Los obstáculos forman parte de la vida. Apoyado en los tacos de salida, Orlando Ortega no ve vallas, sino la meta. Suena el disparo. Trece metros lisos. Su inicio en el atletismo fue fácil. Se lo enseñó en la cuna su abuela cubana, antigua velocista. Cuando ganes medallas, las pones junto a las mías, le hizo prometer. Ella me da suerte. El nieto no sale bien en la final de los 110 metros vallas de Río. Soy pésimo en arrancada, admite. Primera valla. Primer escalón hacia el bronce. Llega el último a ese punto. Pero no duda. Nunca. Sé que la segunda parte es la mía, se repite. Mide 1,89 metros. Tiene piernas de goma. Fluye sobre el filo de la valla inicial.
Tres pasos a todo ritmo antes de la segunda valla. Fase de aceleración. Más ritmo. Hay que puntear el tartán como si fuera de lava. Quema. Muelles. Lo más difícil son los tres pasos entre vallas. Segunda, tercera, cuarta, quinta valla. Ahí se pone a la par de casi todos sus rivales. Tiene que reservar algo para el segundo acelerón. Es la carrera de la elasticidad y la velocidad resistente. Séptima valla. Tras negarse a obedecer a su federación en 2013 ha tenido que pasar tres años sin competir antes de poder hacerlo como español. Entrenarse cada día sin meta es una tortura. Un obstáculo enorme. Lo saltó y ha vuelto justo a tiempo para otra final olímpica. En la de Londres 2012 fue sexto cuando era cubano.
Orlando Ortega siempre crece a medida que pasa dificultades. El final es lo suyo. No es descompone. Cuando la federación cubana quiso imponerle el calendario y un nuevo entrenador se negó. No regresó a la isla. Se quedó en España. Se hizo español. Saltó esa frontera. Octava valla. Estira el muelle y recupera su forma al instante para volver a impusarse en el suelo. Ya está a la altura de los franceses Martinot-Lagarde y Bascou. Visión panorámica. Van igualados. Un detalle puede decidir. Su padre se llama como él. Es su entrenador. Mi hijo es muy fuerte mentalmente, asegura. Determinado. Lo voy a dar todo, había dicho antes de la final olímpica. Yo soy mi mayor rival. Corro contra mí mismo. Y contra el dúo francés al que ya tiene a tiro.

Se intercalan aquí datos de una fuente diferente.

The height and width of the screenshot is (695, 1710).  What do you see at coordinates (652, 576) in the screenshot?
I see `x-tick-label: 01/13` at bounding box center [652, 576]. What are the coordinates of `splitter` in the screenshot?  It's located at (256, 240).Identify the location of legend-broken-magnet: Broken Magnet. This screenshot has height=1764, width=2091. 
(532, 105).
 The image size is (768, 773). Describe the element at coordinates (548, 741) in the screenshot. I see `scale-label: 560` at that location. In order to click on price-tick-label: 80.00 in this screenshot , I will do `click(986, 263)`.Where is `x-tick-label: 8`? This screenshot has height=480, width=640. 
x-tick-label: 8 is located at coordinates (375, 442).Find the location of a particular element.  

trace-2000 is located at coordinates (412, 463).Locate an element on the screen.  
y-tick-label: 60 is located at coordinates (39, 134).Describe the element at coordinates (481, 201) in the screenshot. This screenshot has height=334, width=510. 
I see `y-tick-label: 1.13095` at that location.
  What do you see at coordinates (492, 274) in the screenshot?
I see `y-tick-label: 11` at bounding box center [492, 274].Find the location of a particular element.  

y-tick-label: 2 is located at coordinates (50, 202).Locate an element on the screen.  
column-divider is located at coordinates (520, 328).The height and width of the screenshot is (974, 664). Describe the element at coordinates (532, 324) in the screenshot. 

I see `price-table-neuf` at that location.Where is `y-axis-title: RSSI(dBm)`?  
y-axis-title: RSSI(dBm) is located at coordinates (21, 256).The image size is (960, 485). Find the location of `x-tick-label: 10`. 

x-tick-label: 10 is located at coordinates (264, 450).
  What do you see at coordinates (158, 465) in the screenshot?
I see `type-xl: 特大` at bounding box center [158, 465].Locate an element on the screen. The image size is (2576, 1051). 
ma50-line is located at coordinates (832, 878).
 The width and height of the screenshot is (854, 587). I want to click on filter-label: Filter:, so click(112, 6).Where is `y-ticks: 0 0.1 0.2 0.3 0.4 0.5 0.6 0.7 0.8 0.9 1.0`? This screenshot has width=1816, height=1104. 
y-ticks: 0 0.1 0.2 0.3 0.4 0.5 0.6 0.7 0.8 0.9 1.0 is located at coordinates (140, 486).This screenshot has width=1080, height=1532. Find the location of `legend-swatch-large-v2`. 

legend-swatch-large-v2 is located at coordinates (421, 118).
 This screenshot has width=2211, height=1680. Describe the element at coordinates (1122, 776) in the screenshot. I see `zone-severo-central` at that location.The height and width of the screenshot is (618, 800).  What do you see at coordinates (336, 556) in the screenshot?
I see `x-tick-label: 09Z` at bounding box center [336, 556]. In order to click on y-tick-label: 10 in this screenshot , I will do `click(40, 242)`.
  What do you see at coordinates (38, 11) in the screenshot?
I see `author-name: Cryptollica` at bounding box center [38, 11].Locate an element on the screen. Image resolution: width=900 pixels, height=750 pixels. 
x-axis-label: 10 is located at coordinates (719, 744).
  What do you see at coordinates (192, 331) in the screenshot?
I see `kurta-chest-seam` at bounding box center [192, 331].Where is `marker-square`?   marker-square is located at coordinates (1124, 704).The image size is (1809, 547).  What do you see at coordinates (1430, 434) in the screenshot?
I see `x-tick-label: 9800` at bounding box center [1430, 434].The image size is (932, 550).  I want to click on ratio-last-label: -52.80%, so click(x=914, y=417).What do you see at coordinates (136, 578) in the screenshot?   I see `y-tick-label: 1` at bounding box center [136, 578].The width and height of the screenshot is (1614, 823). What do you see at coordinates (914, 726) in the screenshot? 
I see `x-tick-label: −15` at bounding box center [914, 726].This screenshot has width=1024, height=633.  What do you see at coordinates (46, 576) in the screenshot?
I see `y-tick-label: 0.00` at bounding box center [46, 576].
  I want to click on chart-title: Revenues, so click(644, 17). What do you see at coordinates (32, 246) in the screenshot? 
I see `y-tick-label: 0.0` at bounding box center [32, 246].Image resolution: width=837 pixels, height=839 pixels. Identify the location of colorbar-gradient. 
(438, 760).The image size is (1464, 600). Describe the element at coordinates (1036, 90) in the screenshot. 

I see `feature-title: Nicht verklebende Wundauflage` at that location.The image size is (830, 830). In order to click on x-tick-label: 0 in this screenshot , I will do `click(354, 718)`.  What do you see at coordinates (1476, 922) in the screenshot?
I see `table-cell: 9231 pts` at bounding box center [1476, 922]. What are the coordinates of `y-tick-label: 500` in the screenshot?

Décima y última valla. Quedan 14 metros, donde más cuesta correr. Hay que echar el pecho hacia delante. Querer. Seis zancadas más. Como las que tantas veces le ha visto hacer a su ídolo y amigo, el cubano Dayron Robles, oro en los Juegos de Pekín 2008. Tras pasar la última valla me he visto en posición de medalla. Lo he dado todo, cuenta. Pasa encima de los galos. Por delante sólo queda el favorito, el jamaicano MacLeod, el que ha hecho la mejor marca en las semifinales (13.15, por 13.32 de Ortega). Pero ya no hay más vallas. A Ortega se le acaban los 110 metros antes de atrapar a McLeod. Entonces clava sus ojos en el marcador del estadio olímpico. Lo ve. Su nombre en letras de plata. Explota. Se tapa la cara. McLeod ha parado el crono en 13.03. Y él en 13.17. Bascou, el bronce, en 13.24. Ortega sabe que vale más de lo que marcan esos dígitos, pero ya llegarán los récords. Era una noche para recoger la plata que este velocista ha traído desde Cuba al atletismo español, huérfano de medallas desde Atenas 2004.